__Task directions__:
Give again, exactly as written, the lines of the records below from the line with "How do I perform: Open Help" to the line with "Click the server node icon for RH3NB01". Both end lines count; pictures do not.

__Task data__:
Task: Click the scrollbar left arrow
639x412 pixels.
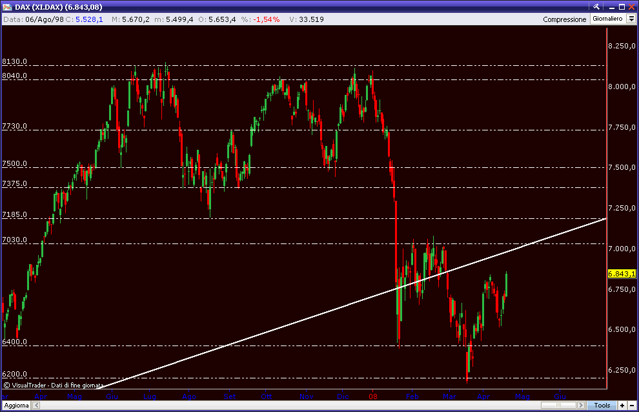Action: click(x=36, y=406)
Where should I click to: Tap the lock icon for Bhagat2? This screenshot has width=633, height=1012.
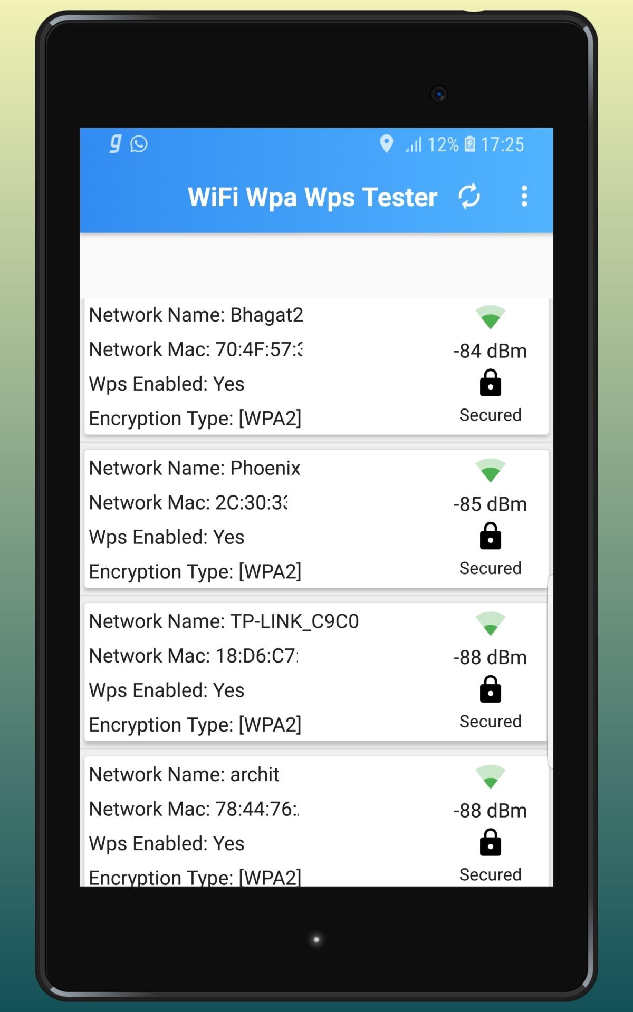coord(490,383)
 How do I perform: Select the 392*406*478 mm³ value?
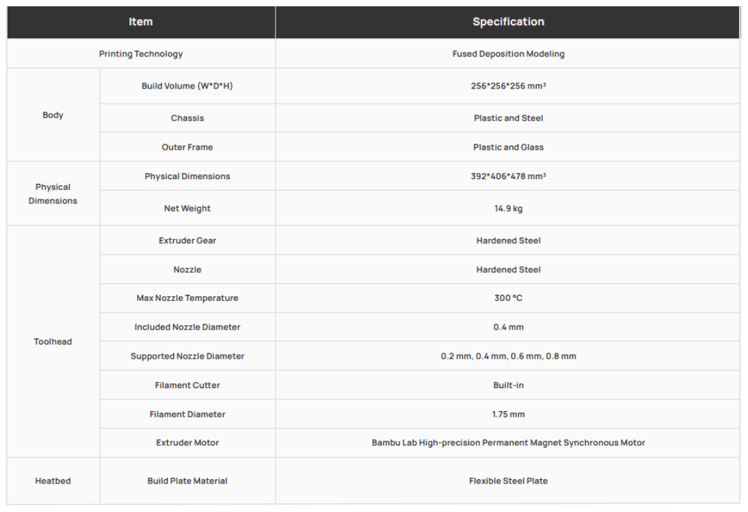(x=508, y=176)
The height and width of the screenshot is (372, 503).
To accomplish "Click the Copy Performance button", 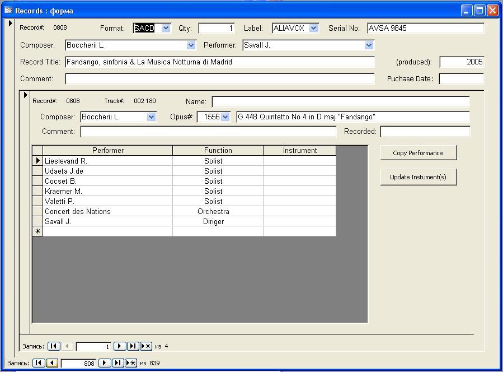I will point(418,153).
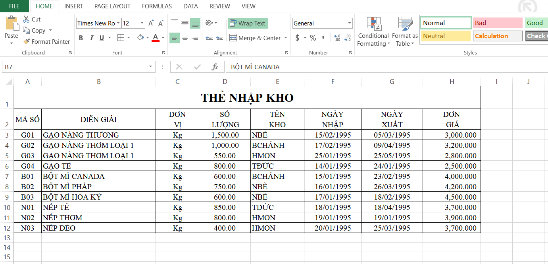Image resolution: width=548 pixels, height=264 pixels.
Task: Apply the Neutral cell style swatch
Action: point(446,36)
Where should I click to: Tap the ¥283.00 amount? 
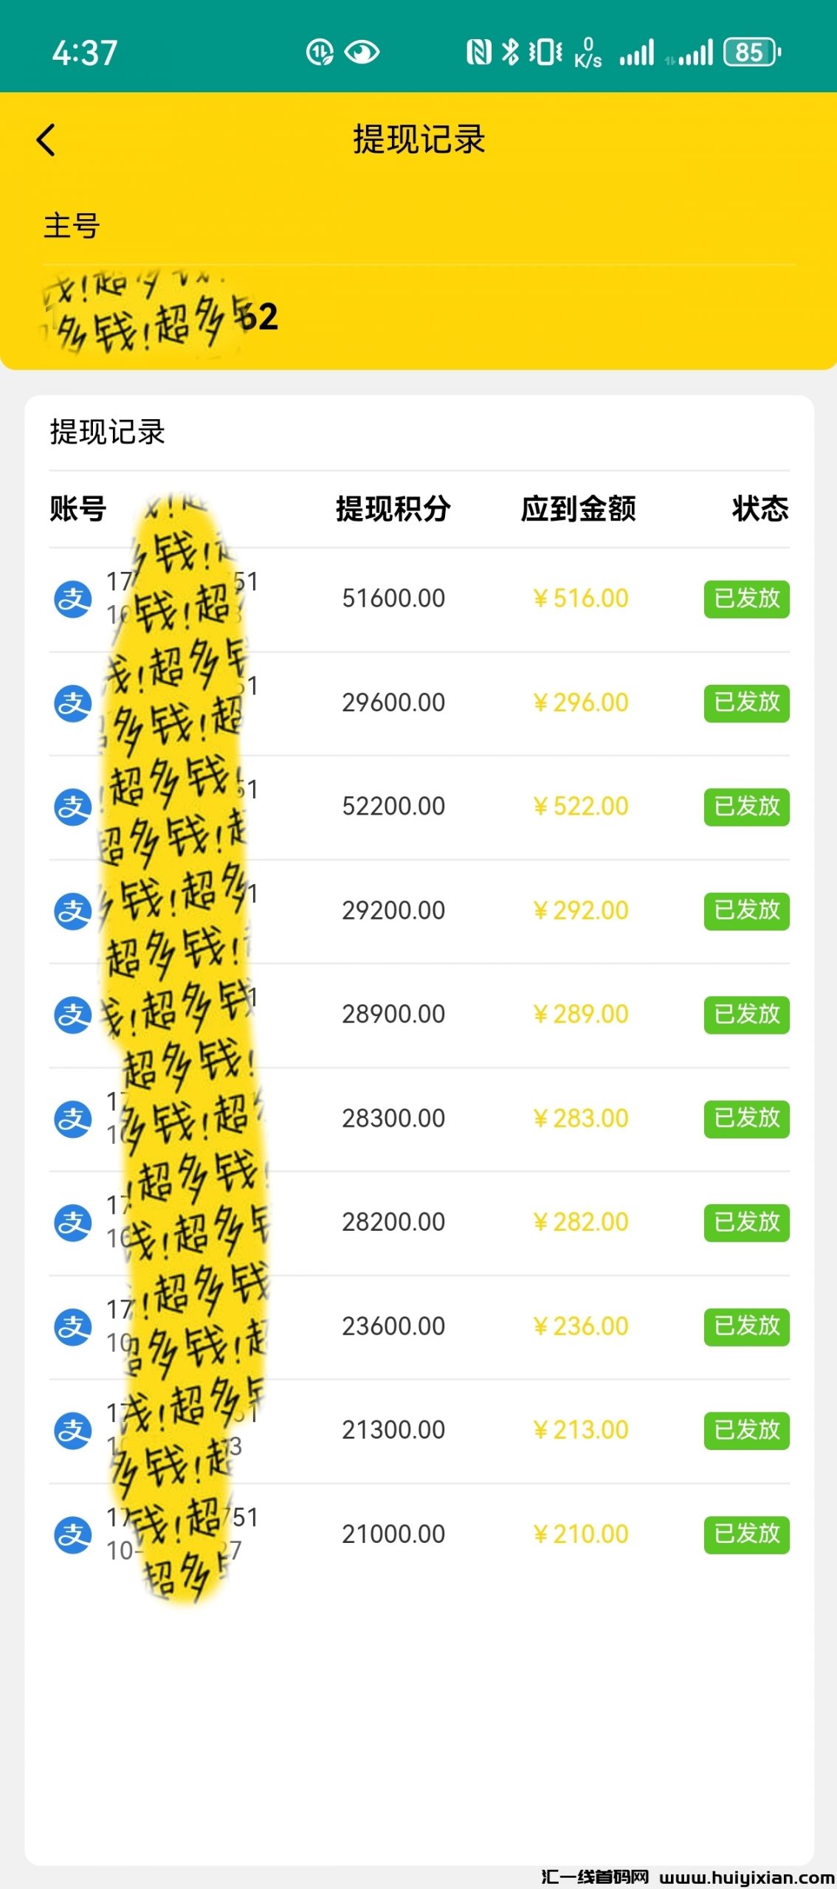point(581,1119)
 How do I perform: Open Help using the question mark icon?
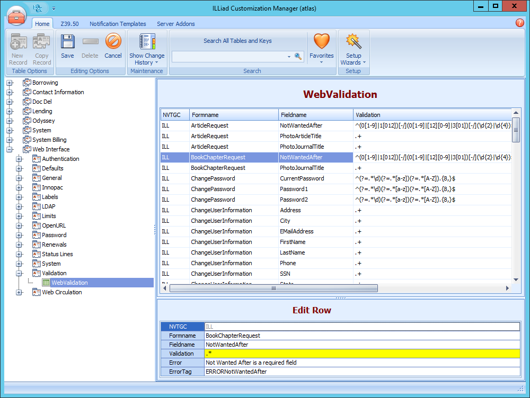(x=520, y=23)
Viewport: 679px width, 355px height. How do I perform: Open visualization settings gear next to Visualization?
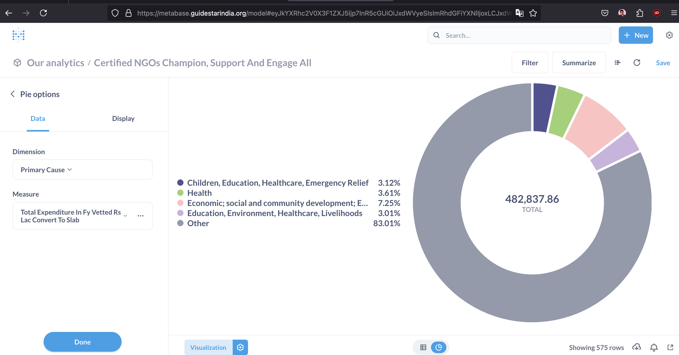240,347
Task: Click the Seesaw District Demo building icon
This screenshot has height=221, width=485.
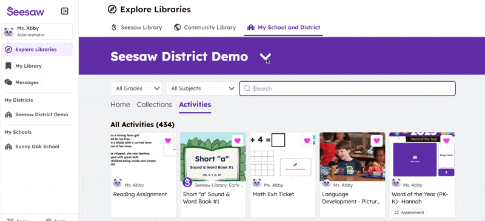Action: tap(8, 114)
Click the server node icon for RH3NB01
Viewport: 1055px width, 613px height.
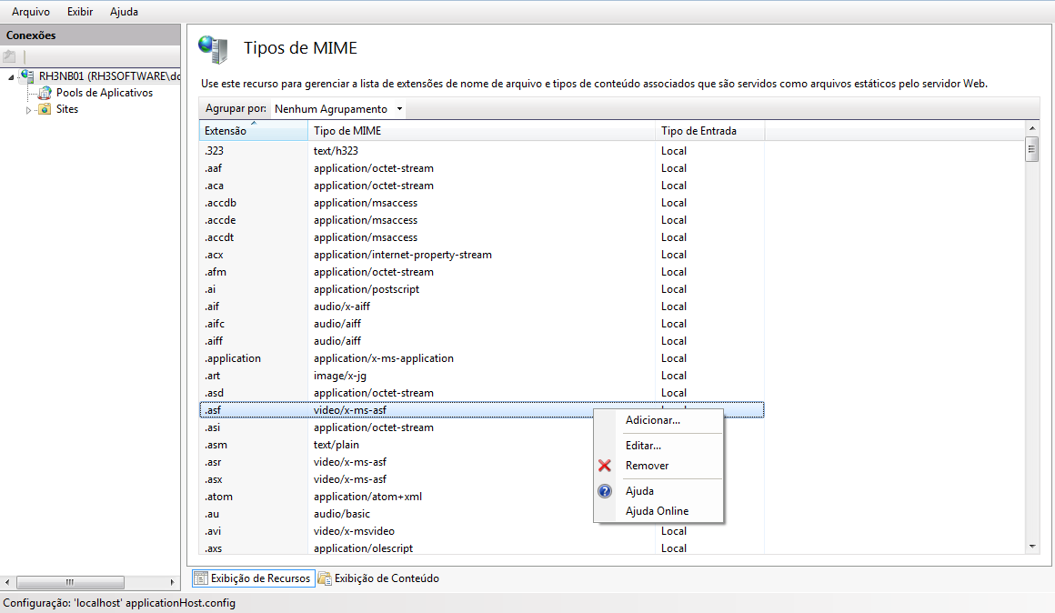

__Solution to this exercise__:
 How do I perform: Open Help using the question mark icon?
(x=520, y=23)
Viewport: 679px width, 355px height. How do I perform: Open visualization settings gear next to Visualization?
240,347
Task: Click the Seesaw District Demo building icon
This screenshot has height=221, width=485.
Action: tap(8, 114)
Click the server node icon for RH3NB01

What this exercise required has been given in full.